0x52 - Adversary can permanently brick auctions due to precision error in Auction#_computeTotalRewards

[sherlock-admin2]

0x52

high

Adversary can permanently brick auctions due to precision error in Auction#_computeTotalRewards

Summary

When batch depositing to ProtocolRewards, the msg.value is expected to match the sum of the amounts array EXACTLY. The issue is that due to precision loss in Auction#_computeTotalRewards this call can be engineered to always revert which completely bricks the auction process.

Vulnerability Detail

ProtocolRewards.sol#L55-L65

    for (uint256 i; i < numRecipients; ) {
        expectedTotalValue += amounts[i];

        unchecked {
            ++i;
        }
    }

    if (msg.value != expectedTotalValue) {
        revert INVALID_DEPOSIT();
    }

When making a batch deposit the above method is called. As seen, the call with revert if the sum of amounts does not EXACTLY equal the msg.value.

Auction.sol#L474-L507

    uint256 totalBPS = _founderRewardBps + referralRewardsBPS + builderRewardsBPS;

    ...

    // Calulate total rewards
    split.totalRewards = (_finalBidAmount * totalBPS) / BPS_PER_100_PERCENT;

    ...

    // Initialize arrays
    split.recipients = new address[](arraySize);
    split.amounts = new uint256[](arraySize);
    split.reasons = new bytes4[](arraySize);

    // Set builder reward
    split.recipients[0] = builderRecipient;
    split.amounts[0] = (_finalBidAmount * builderRewardsBPS) / BPS_PER_100_PERCENT;

    // Set referral reward
    split.recipients[1] = _currentBidRefferal != address(0) ? _currentBidRefferal : builderRecipient;
    split.amounts[1] = (_finalBidAmount * referralRewardsBPS) / BPS_PER_100_PERCENT;

    // Set founder reward if enabled
    if (hasFounderReward) {
        split.recipients[2] = founderReward.recipient;
        split.amounts[2] = (_finalBidAmount * _founderRewardBps) / BPS_PER_100_PERCENT;
    }

The sum of the percentages are used to determine the totalRewards. Meanwhile, the amounts are determined using the broken out percentages of each. This leads to unequal precision loss, which can cause totalRewards to be off by a single wei which cause the batch deposit to revert and the auction to be bricked. Take the following example:

Assume a referral reward of 5% (500) and a builder reward of 5% (500) for a total of 10% (1000). To brick the contract the adversary can engineer their bid with specific final digits. In this example, take a bid ending in 19.

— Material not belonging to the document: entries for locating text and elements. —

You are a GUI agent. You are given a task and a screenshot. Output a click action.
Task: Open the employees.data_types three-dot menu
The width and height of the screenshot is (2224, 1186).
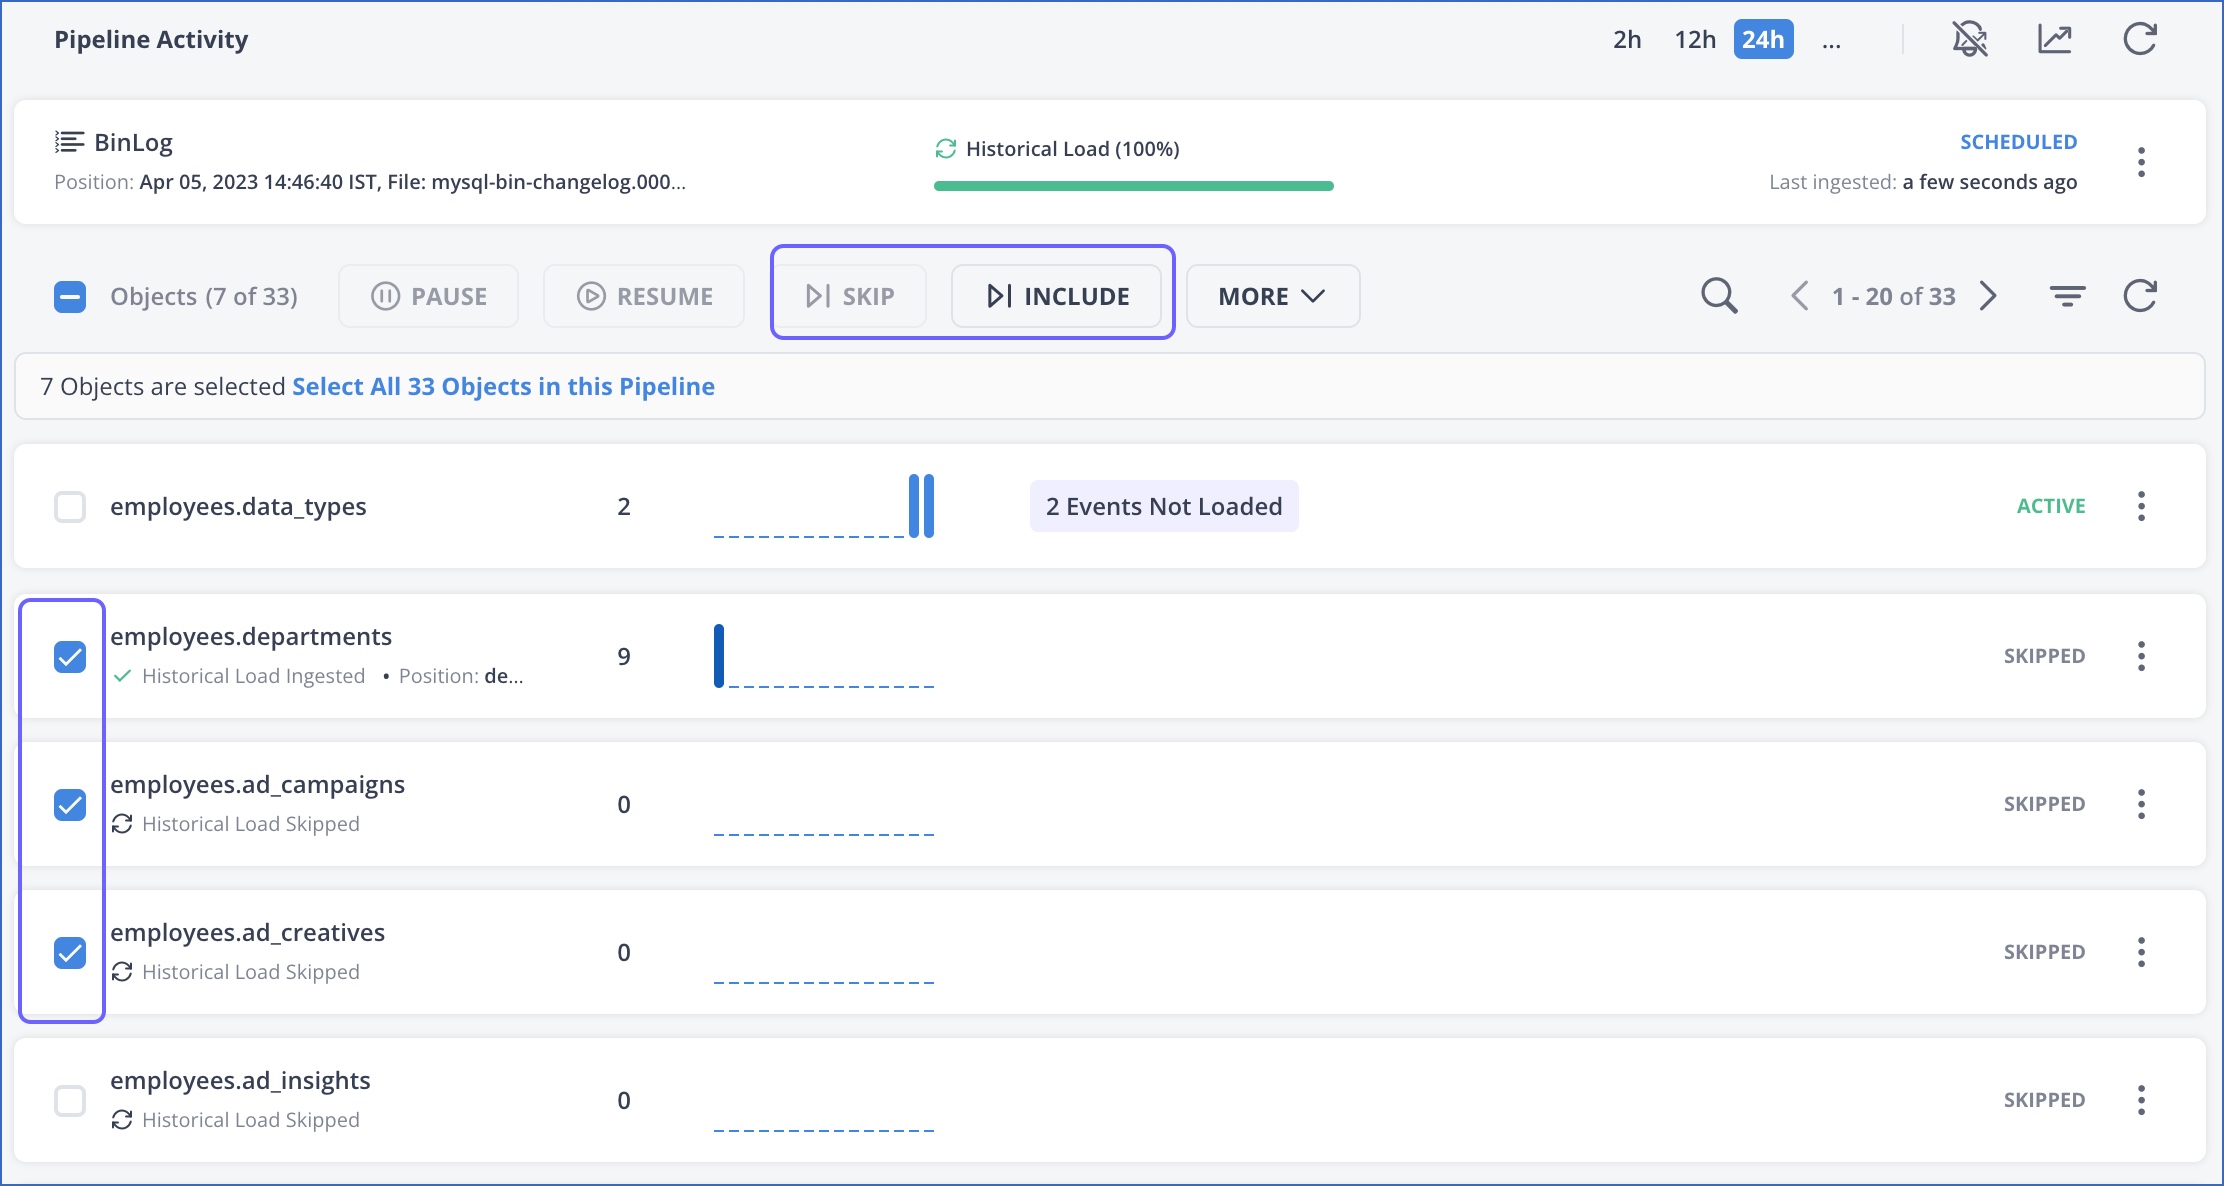click(x=2141, y=506)
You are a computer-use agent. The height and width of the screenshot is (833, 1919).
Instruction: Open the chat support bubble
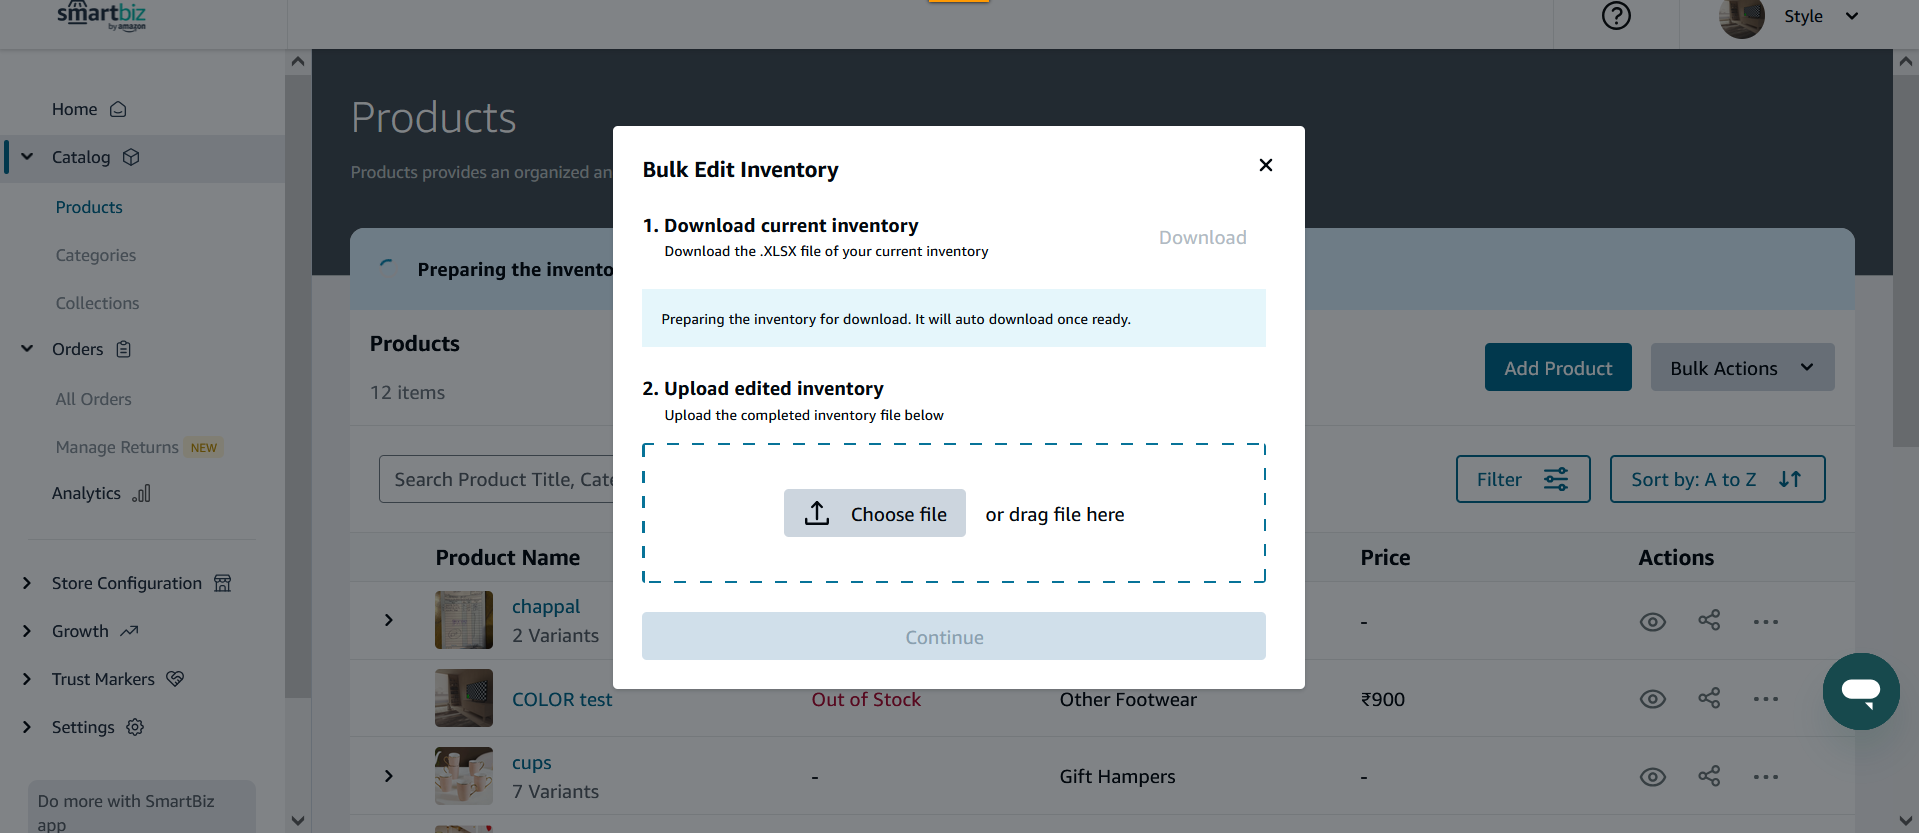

split.totalRewards = (19 * 1,000) / 100,000 = 190,000 / 100,000 = 1

split.amounts[0] = (19 * 500) / 100,000 = 95,000 / 100,000 = 0
split.amounts[1] = (19 * 500) / 100,000 = 95,000 / 100,000 = 0

Here we can see that the sum of amounts is not equal to totalRewards and the batch deposit will revert.

Auction.sol#L270-L273

if (split.totalRewards != 0) {
    // Deposit rewards
    rewardsManager.depositBatch{ value: split.totalRewards }(split.recipients, split.amounts, split.reasons, "");
}

The depositBatch call is placed in the very important _settleAuction function. This results in auctions that are permanently broken and can never be settled.

Impact

Auctions are completely bricked

Code Snippet

Auction.sol#L244-L289

Tool used

Manual Review

Recommendation

Instead of setting totalRewards with the sum of the percentages, increment it by each fee calculated. This way they will always match no matter what.

[nevillehuang]

Contrary to #103 which only affects bidding, this causes a complete DoS of settlement of auctions, forcing the DAO to possibly have to redeploy to resolve the issue and continue auctions, so I believe high severity is fair.

[neokry]

Fixed here: ourzora/nouns-protocol#123

[IAm0x52]

Fix looks good. split.totalRewards is now calculated incrementally so it will guaranteed match.